ACTIVITY →
In the records below, begin at the line that has "[The 20 Best Places to Live in Pennsylvania" and stop after the line that has "[YouTube] (172, 2198)"; quote those lines verbatim and nothing more.

SOURCE INFORMATION →
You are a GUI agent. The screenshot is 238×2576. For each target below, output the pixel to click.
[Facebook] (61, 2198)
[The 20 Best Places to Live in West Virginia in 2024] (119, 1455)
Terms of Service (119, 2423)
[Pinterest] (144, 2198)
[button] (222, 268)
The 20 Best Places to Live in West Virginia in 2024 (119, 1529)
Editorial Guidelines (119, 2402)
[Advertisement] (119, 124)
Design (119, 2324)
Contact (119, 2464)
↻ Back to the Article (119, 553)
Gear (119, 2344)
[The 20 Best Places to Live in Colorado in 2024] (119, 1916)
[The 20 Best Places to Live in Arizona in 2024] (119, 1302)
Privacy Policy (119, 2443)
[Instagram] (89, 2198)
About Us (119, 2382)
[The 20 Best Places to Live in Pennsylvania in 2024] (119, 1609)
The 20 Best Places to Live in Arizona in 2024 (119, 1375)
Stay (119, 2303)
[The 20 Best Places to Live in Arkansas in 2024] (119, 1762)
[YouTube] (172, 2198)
==
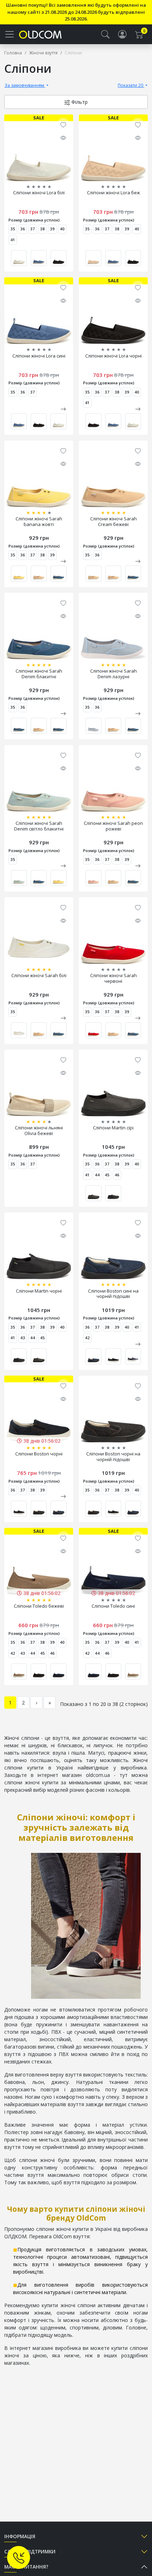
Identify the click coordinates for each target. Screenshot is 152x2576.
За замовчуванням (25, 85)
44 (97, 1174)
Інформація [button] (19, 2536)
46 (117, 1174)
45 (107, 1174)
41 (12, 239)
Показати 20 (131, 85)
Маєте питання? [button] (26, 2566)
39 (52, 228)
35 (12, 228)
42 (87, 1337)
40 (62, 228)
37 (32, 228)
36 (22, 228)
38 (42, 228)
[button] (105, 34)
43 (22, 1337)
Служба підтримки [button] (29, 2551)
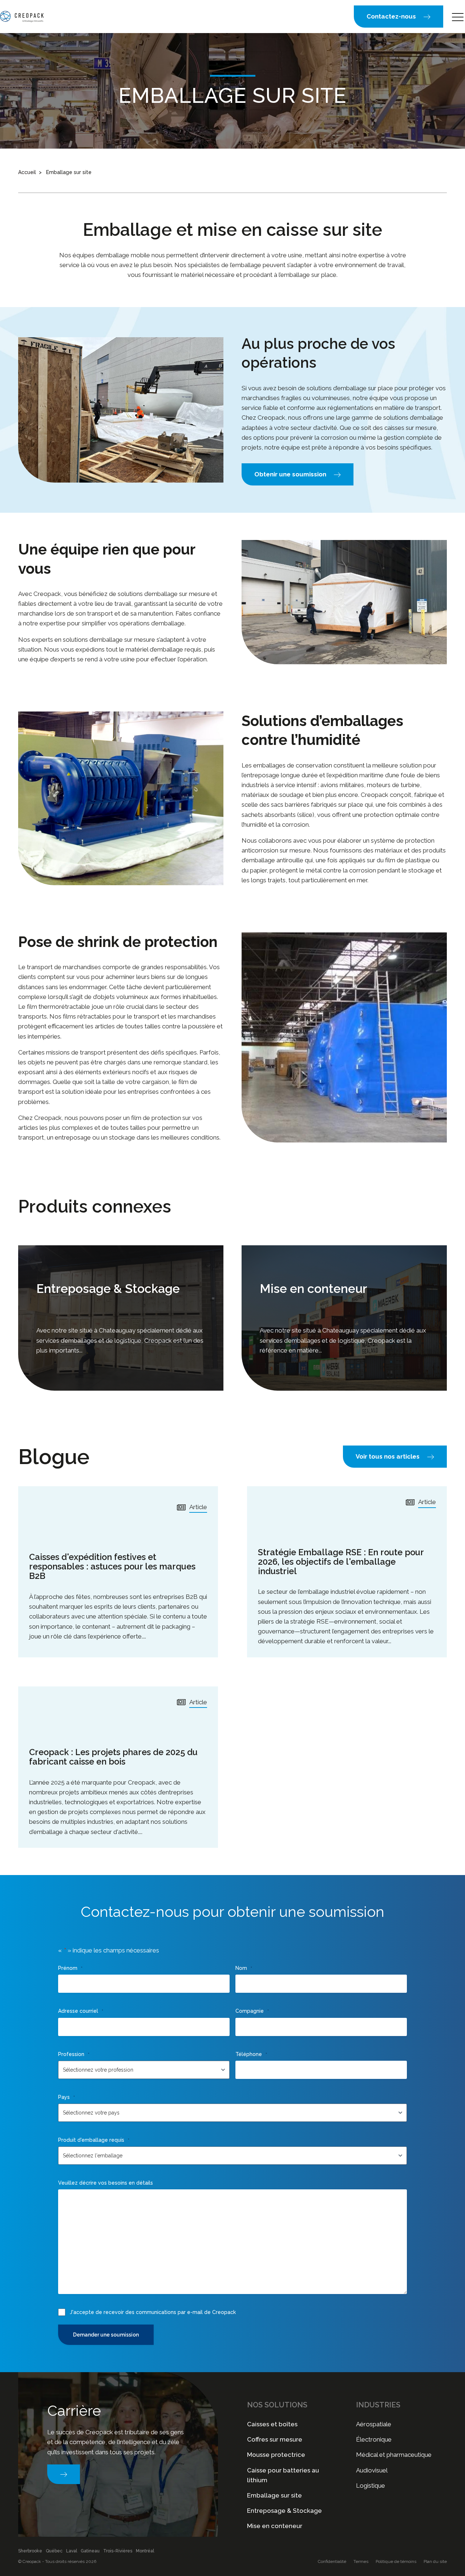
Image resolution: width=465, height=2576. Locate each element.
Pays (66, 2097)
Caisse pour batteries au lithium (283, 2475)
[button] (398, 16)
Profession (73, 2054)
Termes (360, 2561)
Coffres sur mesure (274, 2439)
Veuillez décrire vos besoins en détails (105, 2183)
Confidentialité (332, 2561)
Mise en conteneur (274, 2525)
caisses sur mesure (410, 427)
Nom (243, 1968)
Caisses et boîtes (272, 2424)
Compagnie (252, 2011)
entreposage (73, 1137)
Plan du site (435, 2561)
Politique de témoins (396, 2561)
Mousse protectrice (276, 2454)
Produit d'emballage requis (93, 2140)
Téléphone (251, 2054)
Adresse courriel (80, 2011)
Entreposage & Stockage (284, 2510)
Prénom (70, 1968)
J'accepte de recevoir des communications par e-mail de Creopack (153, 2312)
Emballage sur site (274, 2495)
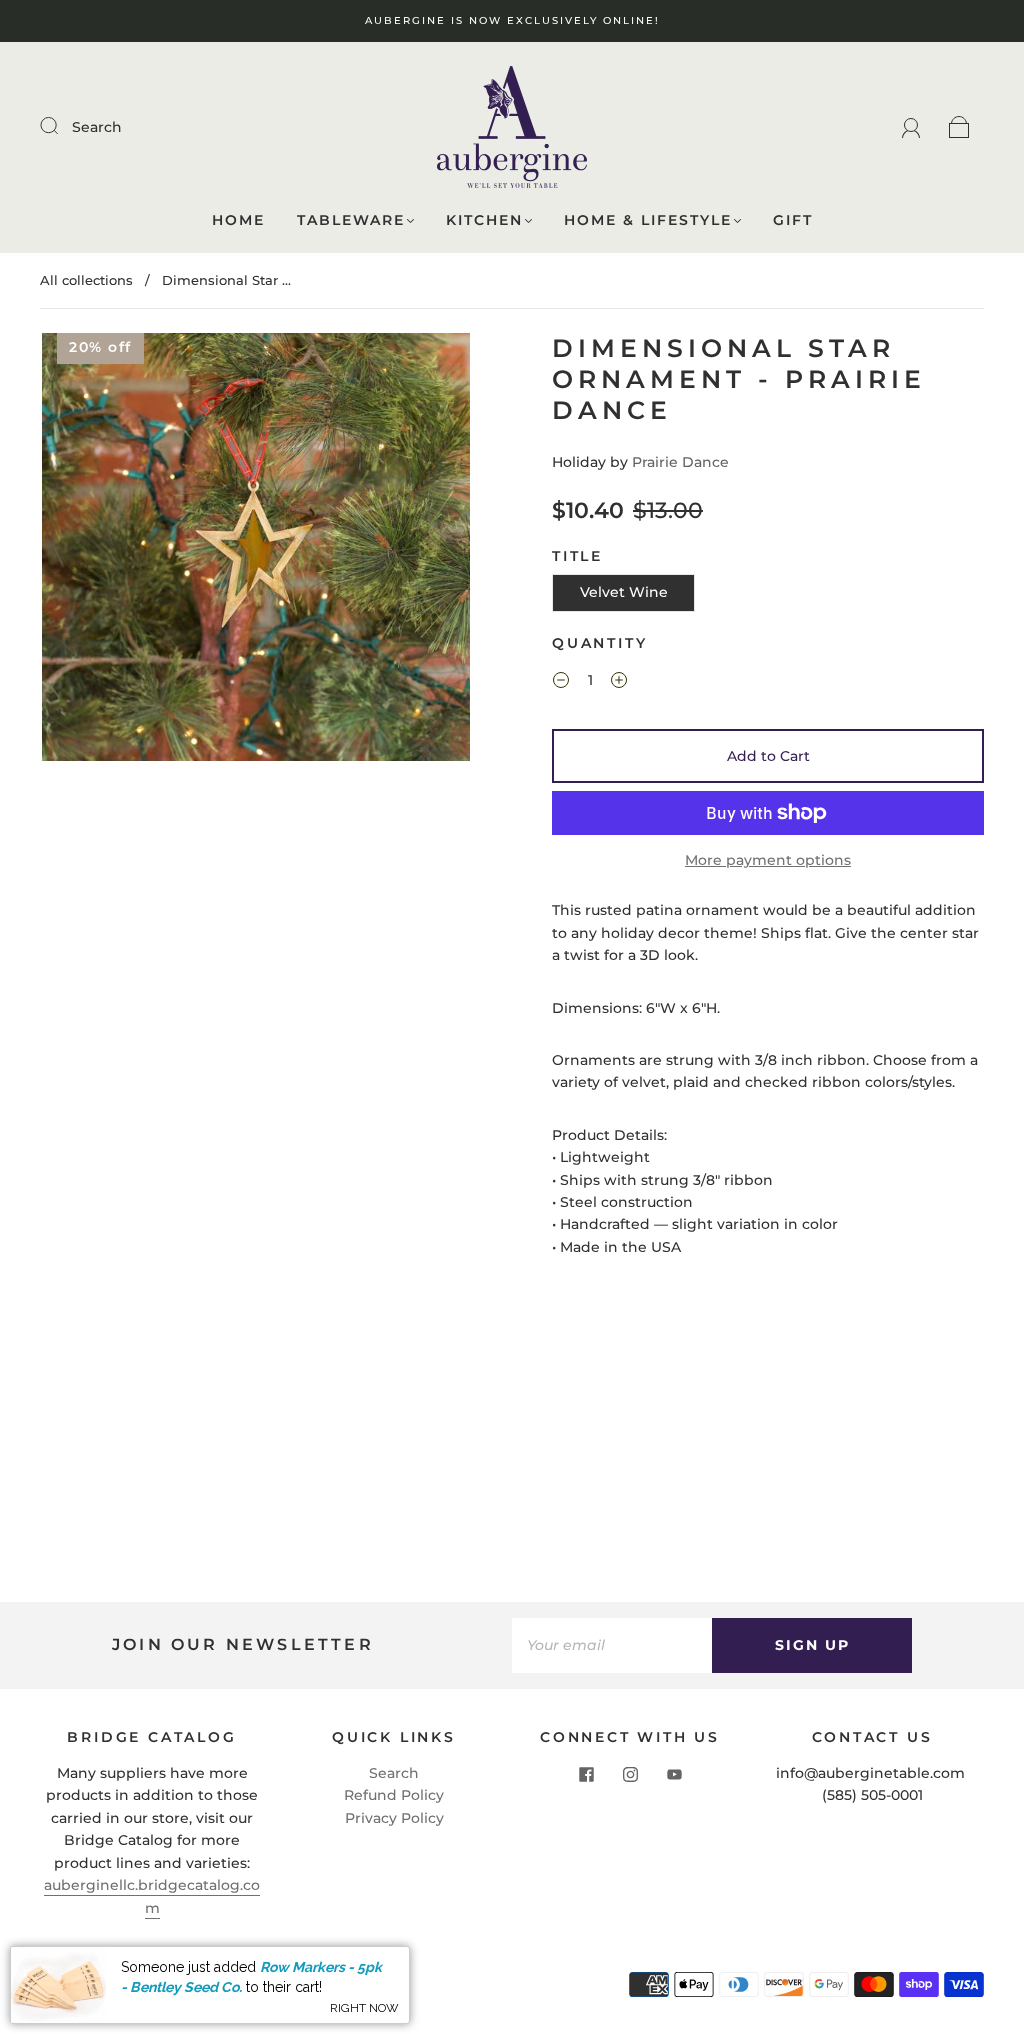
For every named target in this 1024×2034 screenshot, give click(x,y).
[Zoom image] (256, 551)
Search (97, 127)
...
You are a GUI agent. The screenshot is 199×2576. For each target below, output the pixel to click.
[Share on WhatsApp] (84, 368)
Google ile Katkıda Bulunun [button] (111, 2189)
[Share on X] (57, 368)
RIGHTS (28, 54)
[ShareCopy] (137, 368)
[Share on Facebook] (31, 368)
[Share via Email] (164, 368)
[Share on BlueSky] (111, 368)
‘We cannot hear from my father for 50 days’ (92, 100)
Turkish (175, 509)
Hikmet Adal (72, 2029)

RESULT →
[The 20 Best Places to Live in Pennsylvania in 2024] (119, 1609)
The 20 Best Places to Live in Arizona in 2024 (119, 1375)
Stay (119, 2303)
[The 20 Best Places to Live in Arkansas in 2024] (119, 1762)
[YouTube] (172, 2198)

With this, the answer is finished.